» **Exercise aim**:
Reproduce every one of the following items line for line, changing nothing.

» **Listing**:
⟨

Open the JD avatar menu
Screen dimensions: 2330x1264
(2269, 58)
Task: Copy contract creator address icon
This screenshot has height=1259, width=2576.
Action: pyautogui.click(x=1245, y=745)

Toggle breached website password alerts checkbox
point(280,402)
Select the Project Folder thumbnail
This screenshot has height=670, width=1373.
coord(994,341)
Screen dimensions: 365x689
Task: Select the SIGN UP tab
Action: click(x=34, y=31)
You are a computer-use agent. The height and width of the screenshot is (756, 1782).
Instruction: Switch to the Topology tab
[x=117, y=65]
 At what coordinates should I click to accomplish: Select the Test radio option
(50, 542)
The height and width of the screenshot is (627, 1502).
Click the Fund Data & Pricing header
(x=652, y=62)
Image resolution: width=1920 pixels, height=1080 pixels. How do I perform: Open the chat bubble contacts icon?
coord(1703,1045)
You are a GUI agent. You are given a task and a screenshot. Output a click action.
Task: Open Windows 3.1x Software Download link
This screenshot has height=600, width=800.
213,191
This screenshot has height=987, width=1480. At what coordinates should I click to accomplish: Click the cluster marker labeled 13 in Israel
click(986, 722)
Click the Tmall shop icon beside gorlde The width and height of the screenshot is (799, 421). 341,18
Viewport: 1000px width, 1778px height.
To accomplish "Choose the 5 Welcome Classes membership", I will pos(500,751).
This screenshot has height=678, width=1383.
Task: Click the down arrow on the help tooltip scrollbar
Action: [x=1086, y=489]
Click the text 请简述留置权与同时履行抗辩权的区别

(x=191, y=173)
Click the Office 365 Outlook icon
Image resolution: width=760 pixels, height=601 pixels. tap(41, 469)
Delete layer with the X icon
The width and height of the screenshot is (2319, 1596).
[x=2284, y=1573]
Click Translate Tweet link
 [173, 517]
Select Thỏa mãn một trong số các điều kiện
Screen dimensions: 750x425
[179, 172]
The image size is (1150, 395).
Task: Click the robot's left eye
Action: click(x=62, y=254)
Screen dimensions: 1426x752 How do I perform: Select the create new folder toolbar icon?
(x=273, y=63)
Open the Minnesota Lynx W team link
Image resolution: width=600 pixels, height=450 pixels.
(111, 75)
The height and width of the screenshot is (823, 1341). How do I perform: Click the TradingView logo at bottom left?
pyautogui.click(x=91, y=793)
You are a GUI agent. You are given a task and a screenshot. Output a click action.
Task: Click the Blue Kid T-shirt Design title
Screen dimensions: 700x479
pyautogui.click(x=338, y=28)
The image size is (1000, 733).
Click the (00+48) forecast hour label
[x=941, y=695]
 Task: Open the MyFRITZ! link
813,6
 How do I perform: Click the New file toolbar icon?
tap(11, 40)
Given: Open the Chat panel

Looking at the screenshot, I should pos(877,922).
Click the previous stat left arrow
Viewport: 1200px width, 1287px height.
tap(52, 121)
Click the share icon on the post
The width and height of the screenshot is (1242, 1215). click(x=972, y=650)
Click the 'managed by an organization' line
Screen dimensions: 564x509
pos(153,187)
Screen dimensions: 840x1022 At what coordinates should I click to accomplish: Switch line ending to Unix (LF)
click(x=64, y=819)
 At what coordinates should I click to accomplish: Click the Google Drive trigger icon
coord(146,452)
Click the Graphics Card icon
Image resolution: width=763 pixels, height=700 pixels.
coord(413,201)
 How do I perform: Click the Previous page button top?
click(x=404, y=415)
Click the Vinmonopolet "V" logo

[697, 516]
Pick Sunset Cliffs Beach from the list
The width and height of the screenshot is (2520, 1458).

⟩

» **Correct output**:
Open the JD avatar menu
Screen dimensions: 2330x1264
(2269, 58)
Task: Copy contract creator address icon
This screenshot has height=1259, width=2576.
Action: pyautogui.click(x=1245, y=745)

Toggle breached website password alerts checkbox
point(280,402)
Select the Project Folder thumbnail
This screenshot has height=670, width=1373.
coord(994,341)
Screen dimensions: 365x689
Task: Select the SIGN UP tab
Action: click(x=34, y=31)
You are a computer-use agent. The height and width of the screenshot is (756, 1782).
Instruction: Switch to the Topology tab
[x=117, y=65]
 At what coordinates should I click to accomplish: Select the Test radio option
(50, 542)
The height and width of the screenshot is (627, 1502).
Click the Fund Data & Pricing header
(x=652, y=62)
Image resolution: width=1920 pixels, height=1080 pixels. How do I perform: Open the chat bubble contacts icon?
coord(1703,1045)
You are a GUI agent. You are given a task and a screenshot. Output a click action.
Task: Open Windows 3.1x Software Download link
This screenshot has height=600, width=800.
213,191
This screenshot has height=987, width=1480. At what coordinates should I click to accomplish: Click the cluster marker labeled 13 in Israel
click(986, 722)
Click the Tmall shop icon beside gorlde The width and height of the screenshot is (799, 421). 341,18
Viewport: 1000px width, 1778px height.
To accomplish "Choose the 5 Welcome Classes membership", I will pos(500,751).
This screenshot has height=678, width=1383.
Task: Click the down arrow on the help tooltip scrollbar
Action: [x=1086, y=489]
Click the text 请简述留置权与同时履行抗辩权的区别

(x=191, y=173)
Click the Office 365 Outlook icon
Image resolution: width=760 pixels, height=601 pixels. tap(41, 469)
Delete layer with the X icon
The width and height of the screenshot is (2319, 1596).
[x=2284, y=1573]
Click Translate Tweet link
 [173, 517]
Select Thỏa mãn một trong số các điều kiện
Screen dimensions: 750x425
[179, 172]
The image size is (1150, 395).
Task: Click the robot's left eye
Action: click(x=62, y=254)
Screen dimensions: 1426x752 How do I perform: Select the create new folder toolbar icon?
(x=273, y=63)
Open the Minnesota Lynx W team link
Image resolution: width=600 pixels, height=450 pixels.
(111, 75)
The height and width of the screenshot is (823, 1341). How do I perform: Click the TradingView logo at bottom left?
pyautogui.click(x=91, y=793)
You are a GUI agent. You are given a task and a screenshot. Output a click action.
Task: Click the Blue Kid T-shirt Design title
Screen dimensions: 700x479
pyautogui.click(x=338, y=28)
The image size is (1000, 733).
Click the (00+48) forecast hour label
[x=941, y=695]
 Task: Open the MyFRITZ! link
813,6
 How do I perform: Click the New file toolbar icon?
tap(11, 40)
Given: Open the Chat panel

Looking at the screenshot, I should pos(877,922).
Click the previous stat left arrow
Viewport: 1200px width, 1287px height.
tap(52, 121)
Click the share icon on the post
The width and height of the screenshot is (1242, 1215). click(x=972, y=650)
Click the 'managed by an organization' line
Screen dimensions: 564x509
pos(153,187)
Screen dimensions: 840x1022 At what coordinates should I click to accomplish: Switch line ending to Unix (LF)
click(x=64, y=819)
 At what coordinates should I click to accomplish: Click the Google Drive trigger icon
coord(146,452)
Click the Graphics Card icon
Image resolution: width=763 pixels, height=700 pixels.
coord(413,201)
 How do I perform: Click the Previous page button top?
click(x=404, y=415)
Click the Vinmonopolet "V" logo

[697, 516]
Pick Sunset Cliffs Beach from the list
The width and height of the screenshot is (2520, 1458).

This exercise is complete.